- **Task requirements**:
Starting at the line that contains "Given: Click the" and continuing through the end of the records, format only those records as a two-column CSV with the columns instruction and location. Each record gets one row, with its text and its answer each in a single quoted field, line breaks replaced by spaces, and the pictures omitted.

-- -- --

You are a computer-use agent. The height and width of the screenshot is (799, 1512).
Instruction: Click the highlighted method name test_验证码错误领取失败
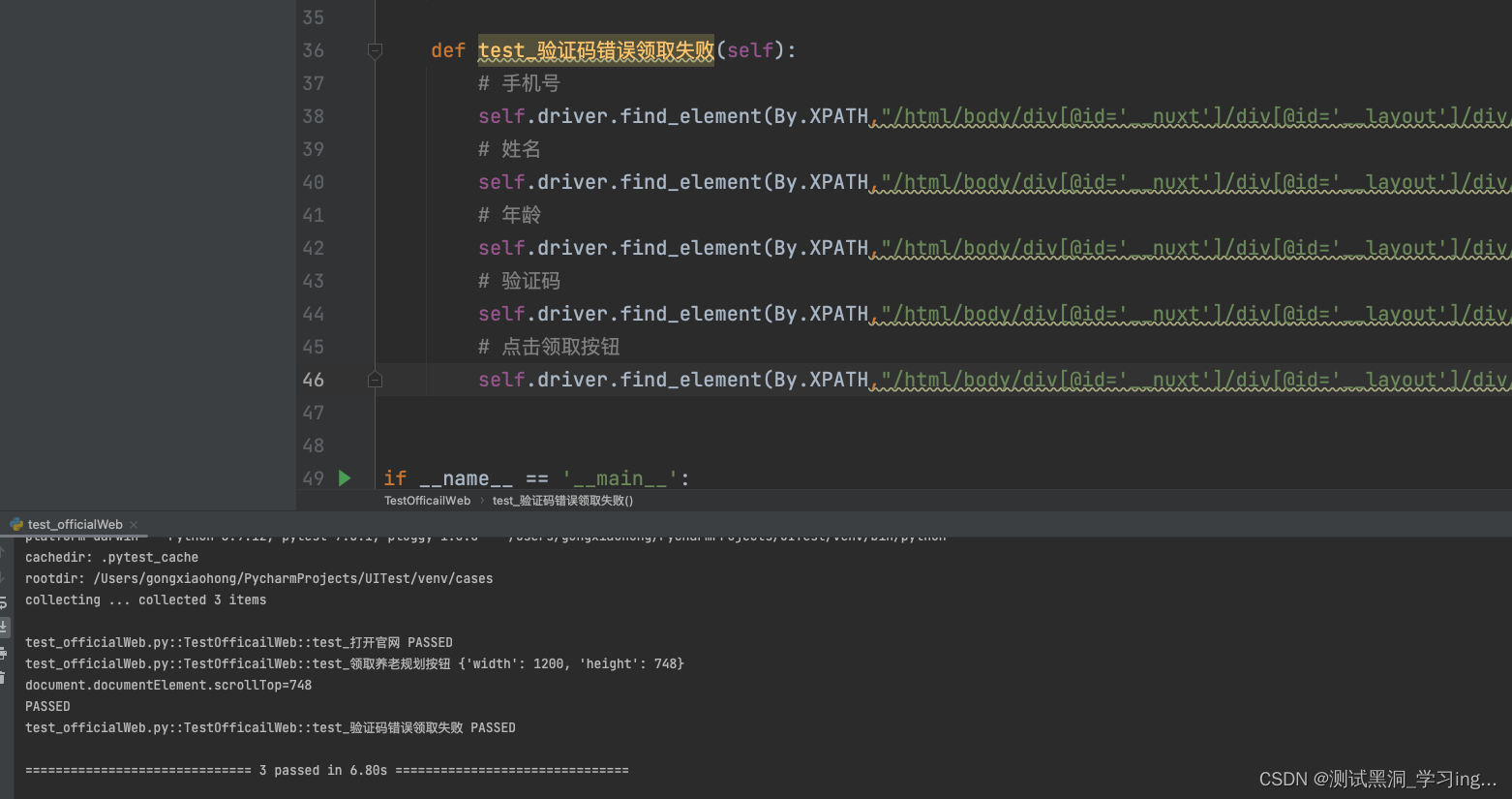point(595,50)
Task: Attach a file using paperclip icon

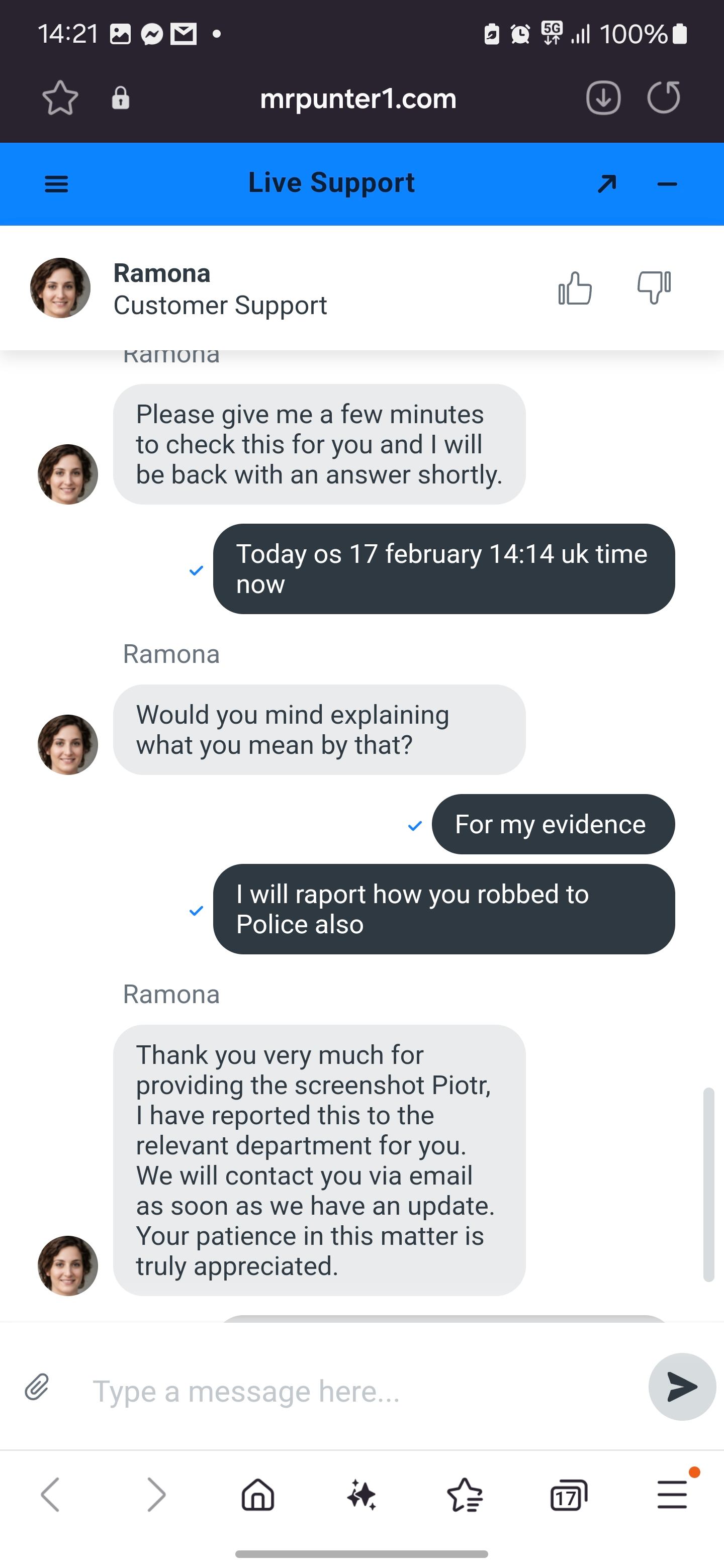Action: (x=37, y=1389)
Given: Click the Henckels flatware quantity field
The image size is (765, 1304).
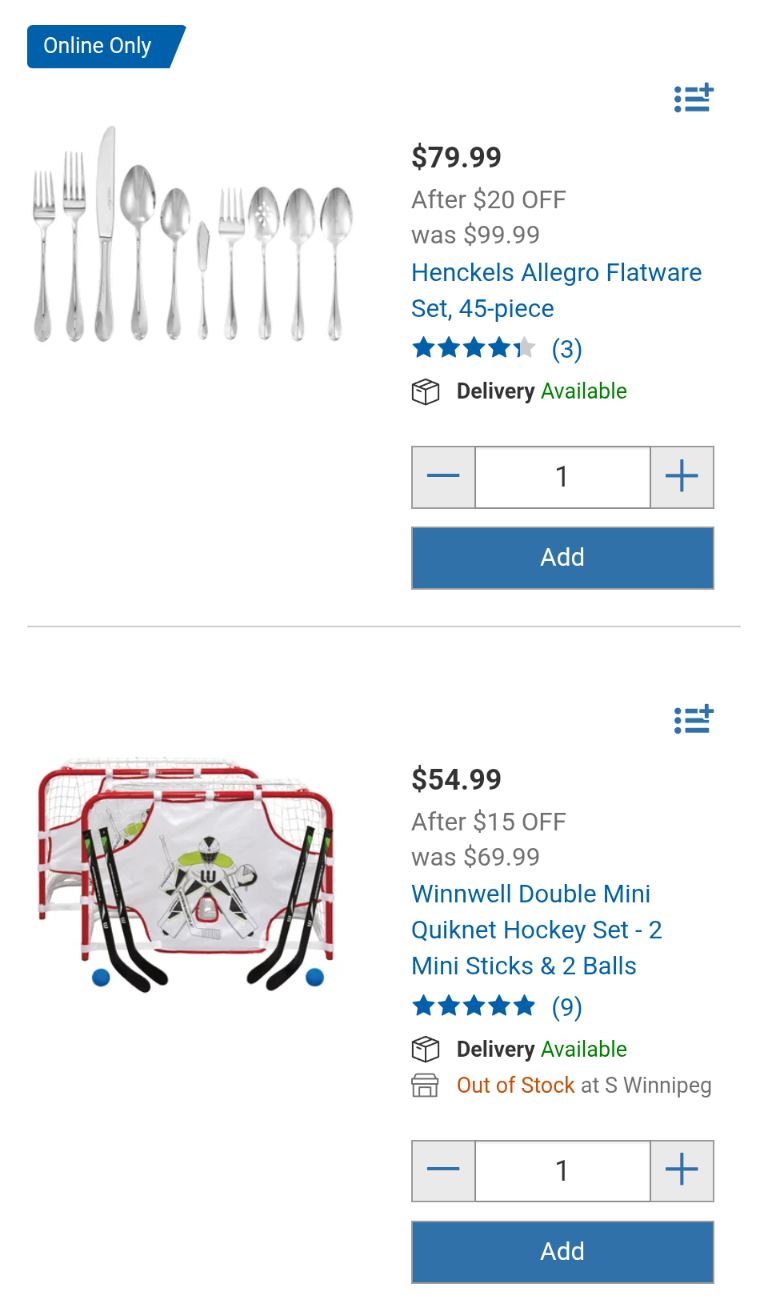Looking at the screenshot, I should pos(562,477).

-- -- --

- **Output below**:
instruction,location
"Given: Click the Henckels flatware quantity field The image size is (765, 1304).","Looking at the screenshot, I should pos(562,477)."